----- SOURCE DOCUMENT

Release Title: Damned

Label: Profound Lore

Release Date: February 3rd, 2023

Location: San Antonio, TX

Digital Price: $8CAD, Bandcamp

Length: 37:28

If you were to hear a description of San Antonio’s Crawl for the first time, you might be forgiven for expecting at best another genre-mashing experiment, and at worst an insincere virtuoso’s gimmick. Crawl self-identifies as a “one-man blackened dungeon doom entity”. It’s a mouthful, but the epithet neatly captures the near-perfect balance of leaden funeral doom pacing, gloom-ridden dungeon synth textures and tortured black metal howls that flow viscously and unrelentingly throughout 2023’s debut LP Damned. It’s not the effortless combining of genres that risks looking like showing off, though. Sole member Michael A. Engle, multi-instrumentalist and former live drummer for Japanese drone pioneers and avant-garde noise-rockers Boris, has, on all releases since Crawl’s 2010 inception, taken on the duty of bassist, synth player, drummer and vocalist all at once. That’s literally all at once – both in the studio and on stage, Engle performs all four roles simultaneously, presumably with the kind of insane head-patting-belly-rubbing coordination most of us can only dream of.

----------

PROBLEM DESCRIPTION:
Reproduce the review of Crawl's album Damned above word for word, from the release title through the final sentence.

----- SUPPLIED MATERIAL

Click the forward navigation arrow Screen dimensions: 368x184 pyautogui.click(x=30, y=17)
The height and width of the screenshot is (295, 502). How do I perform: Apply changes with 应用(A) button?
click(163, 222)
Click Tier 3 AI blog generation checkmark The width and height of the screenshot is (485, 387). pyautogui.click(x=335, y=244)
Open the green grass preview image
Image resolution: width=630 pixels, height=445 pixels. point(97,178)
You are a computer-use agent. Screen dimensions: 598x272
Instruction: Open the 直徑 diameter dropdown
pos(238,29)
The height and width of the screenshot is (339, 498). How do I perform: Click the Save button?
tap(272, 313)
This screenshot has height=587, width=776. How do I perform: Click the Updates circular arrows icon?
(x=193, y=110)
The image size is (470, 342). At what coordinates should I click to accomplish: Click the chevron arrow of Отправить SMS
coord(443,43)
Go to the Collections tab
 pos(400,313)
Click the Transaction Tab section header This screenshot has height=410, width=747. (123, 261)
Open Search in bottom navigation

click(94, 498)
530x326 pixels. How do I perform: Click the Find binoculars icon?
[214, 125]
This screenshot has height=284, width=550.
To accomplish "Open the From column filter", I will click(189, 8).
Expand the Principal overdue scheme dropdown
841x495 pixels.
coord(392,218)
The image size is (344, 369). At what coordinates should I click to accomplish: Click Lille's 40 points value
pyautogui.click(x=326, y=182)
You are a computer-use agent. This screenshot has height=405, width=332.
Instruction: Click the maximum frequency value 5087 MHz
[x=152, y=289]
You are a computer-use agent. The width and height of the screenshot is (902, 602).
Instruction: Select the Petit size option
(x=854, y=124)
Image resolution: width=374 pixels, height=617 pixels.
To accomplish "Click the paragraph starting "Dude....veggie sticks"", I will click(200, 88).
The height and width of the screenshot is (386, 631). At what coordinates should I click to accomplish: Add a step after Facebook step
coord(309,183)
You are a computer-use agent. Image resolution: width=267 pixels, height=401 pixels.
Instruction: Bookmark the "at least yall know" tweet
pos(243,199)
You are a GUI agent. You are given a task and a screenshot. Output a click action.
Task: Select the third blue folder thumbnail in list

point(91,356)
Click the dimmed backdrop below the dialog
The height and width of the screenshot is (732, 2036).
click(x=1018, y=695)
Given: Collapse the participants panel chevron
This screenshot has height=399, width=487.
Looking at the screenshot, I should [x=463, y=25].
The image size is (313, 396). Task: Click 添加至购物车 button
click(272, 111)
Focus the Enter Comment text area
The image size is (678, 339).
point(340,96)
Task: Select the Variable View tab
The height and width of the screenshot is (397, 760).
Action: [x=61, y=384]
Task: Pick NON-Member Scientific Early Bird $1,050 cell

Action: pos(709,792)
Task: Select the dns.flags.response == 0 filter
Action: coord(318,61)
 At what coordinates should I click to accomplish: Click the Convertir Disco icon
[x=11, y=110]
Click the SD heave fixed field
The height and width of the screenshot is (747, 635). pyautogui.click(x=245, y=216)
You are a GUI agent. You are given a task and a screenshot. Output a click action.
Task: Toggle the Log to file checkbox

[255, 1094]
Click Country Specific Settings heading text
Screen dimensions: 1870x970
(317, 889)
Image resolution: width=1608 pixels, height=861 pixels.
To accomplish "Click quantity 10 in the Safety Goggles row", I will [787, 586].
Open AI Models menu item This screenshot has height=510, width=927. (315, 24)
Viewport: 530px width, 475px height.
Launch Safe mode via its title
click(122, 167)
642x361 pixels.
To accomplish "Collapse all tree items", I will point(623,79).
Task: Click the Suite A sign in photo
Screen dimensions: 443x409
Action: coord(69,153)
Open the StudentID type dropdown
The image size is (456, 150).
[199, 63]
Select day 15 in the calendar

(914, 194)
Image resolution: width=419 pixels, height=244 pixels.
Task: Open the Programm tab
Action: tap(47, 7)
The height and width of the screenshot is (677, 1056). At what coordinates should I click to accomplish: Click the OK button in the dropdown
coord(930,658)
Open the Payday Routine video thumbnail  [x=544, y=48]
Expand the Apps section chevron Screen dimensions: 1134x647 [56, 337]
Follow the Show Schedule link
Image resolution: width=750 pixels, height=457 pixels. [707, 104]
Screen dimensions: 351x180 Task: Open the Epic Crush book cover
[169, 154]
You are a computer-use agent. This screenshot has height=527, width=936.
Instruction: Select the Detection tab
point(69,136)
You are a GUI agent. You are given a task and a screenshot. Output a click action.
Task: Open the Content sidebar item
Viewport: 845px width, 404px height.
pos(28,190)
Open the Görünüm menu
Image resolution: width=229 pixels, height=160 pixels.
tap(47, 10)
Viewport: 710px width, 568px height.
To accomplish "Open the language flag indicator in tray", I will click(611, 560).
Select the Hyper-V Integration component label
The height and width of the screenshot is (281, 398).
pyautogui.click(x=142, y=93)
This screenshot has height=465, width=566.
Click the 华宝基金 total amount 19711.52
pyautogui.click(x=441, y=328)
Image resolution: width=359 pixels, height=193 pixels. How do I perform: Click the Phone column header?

----------

ANSWER TO THIS EXERCISE:
Release Title: Damned

Label: Profound Lore

Release Date: February 3rd, 2023

Location: San Antonio, TX

Digital Price: $8CAD, Bandcamp

Length: 37:28

If you were to hear a description of San Antonio’s Crawl for the first time, you might be forgiven for expecting at best another genre-mashing experiment, and at worst an insincere virtuoso’s gimmick. Crawl self-identifies as a “one-man blackened dungeon doom entity”. It’s a mouthful, but the epithet neatly captures the near-perfect balance of leaden funeral doom pacing, gloom-ridden dungeon synth textures and tortured black metal howls that flow viscously and unrelentingly throughout 2023’s debut LP Damned. It’s not the effortless combining of genres that risks looking like showing off, though. Sole member Michael A. Engle, multi-instrumentalist and former live drummer for Japanese drone pioneers and avant-garde noise-rockers Boris, has, on all releases since Crawl’s 2010 inception, taken on the duty of bassist, synth player, drummer and vocalist all at once. That’s literally all at once – both in the studio and on stage, Engle performs all four roles simultaneously, presumably with the kind of insane head-patting-belly-rubbing coordination most of us can only dream of.